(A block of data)
** start **

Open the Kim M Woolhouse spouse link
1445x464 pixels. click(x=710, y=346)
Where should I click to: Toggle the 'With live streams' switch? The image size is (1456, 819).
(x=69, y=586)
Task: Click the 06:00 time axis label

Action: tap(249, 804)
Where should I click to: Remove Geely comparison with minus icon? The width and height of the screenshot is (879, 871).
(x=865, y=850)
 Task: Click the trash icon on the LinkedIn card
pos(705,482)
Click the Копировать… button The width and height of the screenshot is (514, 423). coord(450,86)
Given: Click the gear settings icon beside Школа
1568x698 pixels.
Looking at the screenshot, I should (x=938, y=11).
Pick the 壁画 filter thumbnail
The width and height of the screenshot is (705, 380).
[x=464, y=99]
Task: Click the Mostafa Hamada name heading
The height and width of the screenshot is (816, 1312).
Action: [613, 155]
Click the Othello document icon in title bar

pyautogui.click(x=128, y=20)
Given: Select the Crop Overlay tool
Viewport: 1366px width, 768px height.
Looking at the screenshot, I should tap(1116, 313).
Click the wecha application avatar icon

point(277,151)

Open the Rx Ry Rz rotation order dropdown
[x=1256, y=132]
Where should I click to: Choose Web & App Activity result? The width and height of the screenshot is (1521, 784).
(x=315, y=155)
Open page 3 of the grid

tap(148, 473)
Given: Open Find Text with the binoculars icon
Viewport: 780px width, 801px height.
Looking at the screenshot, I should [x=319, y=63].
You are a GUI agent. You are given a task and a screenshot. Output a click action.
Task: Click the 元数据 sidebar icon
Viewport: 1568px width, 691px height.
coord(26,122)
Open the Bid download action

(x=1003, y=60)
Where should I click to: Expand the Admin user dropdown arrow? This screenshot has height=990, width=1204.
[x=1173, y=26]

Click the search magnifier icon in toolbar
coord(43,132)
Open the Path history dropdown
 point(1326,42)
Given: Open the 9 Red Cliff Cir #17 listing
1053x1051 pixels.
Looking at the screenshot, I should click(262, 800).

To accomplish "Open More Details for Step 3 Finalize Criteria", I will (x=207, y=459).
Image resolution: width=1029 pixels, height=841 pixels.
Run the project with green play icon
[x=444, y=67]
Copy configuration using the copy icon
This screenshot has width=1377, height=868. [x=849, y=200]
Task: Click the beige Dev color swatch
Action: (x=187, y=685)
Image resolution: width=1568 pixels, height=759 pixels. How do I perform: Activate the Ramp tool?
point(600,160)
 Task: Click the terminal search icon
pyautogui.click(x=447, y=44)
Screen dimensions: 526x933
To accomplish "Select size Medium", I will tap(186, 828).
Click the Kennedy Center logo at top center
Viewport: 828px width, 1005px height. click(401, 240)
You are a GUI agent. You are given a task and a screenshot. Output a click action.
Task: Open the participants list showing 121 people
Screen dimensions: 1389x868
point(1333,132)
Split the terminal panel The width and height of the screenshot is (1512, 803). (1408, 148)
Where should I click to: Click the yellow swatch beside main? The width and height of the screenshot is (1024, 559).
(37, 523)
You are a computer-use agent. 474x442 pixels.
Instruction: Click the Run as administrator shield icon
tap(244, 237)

** end **

__Task objective__
Copy all of the data above line for line, with no changes.

__Solved exercise__
Open the Kim M Woolhouse spouse link
1445x464 pixels. click(x=710, y=346)
Where should I click to: Toggle the 'With live streams' switch? The image size is (1456, 819).
(x=69, y=586)
Task: Click the 06:00 time axis label

Action: tap(249, 804)
Where should I click to: Remove Geely comparison with minus icon? The width and height of the screenshot is (879, 871).
(x=865, y=850)
 Task: Click the trash icon on the LinkedIn card
pos(705,482)
Click the Копировать… button The width and height of the screenshot is (514, 423). coord(450,86)
Given: Click the gear settings icon beside Школа
1568x698 pixels.
Looking at the screenshot, I should (x=938, y=11).
Pick the 壁画 filter thumbnail
The width and height of the screenshot is (705, 380).
[x=464, y=99]
Task: Click the Mostafa Hamada name heading
The height and width of the screenshot is (816, 1312).
Action: [613, 155]
Click the Othello document icon in title bar

pyautogui.click(x=128, y=20)
Given: Select the Crop Overlay tool
Viewport: 1366px width, 768px height.
Looking at the screenshot, I should tap(1116, 313).
Click the wecha application avatar icon

point(277,151)

Open the Rx Ry Rz rotation order dropdown
[x=1256, y=132]
Where should I click to: Choose Web & App Activity result? The width and height of the screenshot is (1521, 784).
(x=315, y=155)
Open page 3 of the grid

tap(148, 473)
Given: Open Find Text with the binoculars icon
Viewport: 780px width, 801px height.
Looking at the screenshot, I should [x=319, y=63].
You are a GUI agent. You are given a task and a screenshot. Output a click action.
Task: Click the 元数据 sidebar icon
Viewport: 1568px width, 691px height.
coord(26,122)
Open the Bid download action

(x=1003, y=60)
Where should I click to: Expand the Admin user dropdown arrow? This screenshot has height=990, width=1204.
[x=1173, y=26]

Click the search magnifier icon in toolbar
coord(43,132)
Open the Path history dropdown
 point(1326,42)
Given: Open the 9 Red Cliff Cir #17 listing
1053x1051 pixels.
Looking at the screenshot, I should click(262, 800).

To accomplish "Open More Details for Step 3 Finalize Criteria", I will (x=207, y=459).
Image resolution: width=1029 pixels, height=841 pixels.
Run the project with green play icon
[x=444, y=67]
Copy configuration using the copy icon
This screenshot has width=1377, height=868. [x=849, y=200]
Task: Click the beige Dev color swatch
Action: (x=187, y=685)
Image resolution: width=1568 pixels, height=759 pixels. How do I perform: Activate the Ramp tool?
point(600,160)
 Task: Click the terminal search icon
pyautogui.click(x=447, y=44)
Screen dimensions: 526x933
To accomplish "Select size Medium", I will tap(186, 828).
Click the Kennedy Center logo at top center
Viewport: 828px width, 1005px height. click(401, 240)
You are a GUI agent. You are given a task and a screenshot. Output a click action.
Task: Open the participants list showing 121 people
Screen dimensions: 1389x868
point(1333,132)
Split the terminal panel The width and height of the screenshot is (1512, 803). (1408, 148)
Where should I click to: Click the yellow swatch beside main? The width and height of the screenshot is (1024, 559).
(37, 523)
You are a computer-use agent. 474x442 pixels.
Instruction: Click the Run as administrator shield icon
tap(244, 237)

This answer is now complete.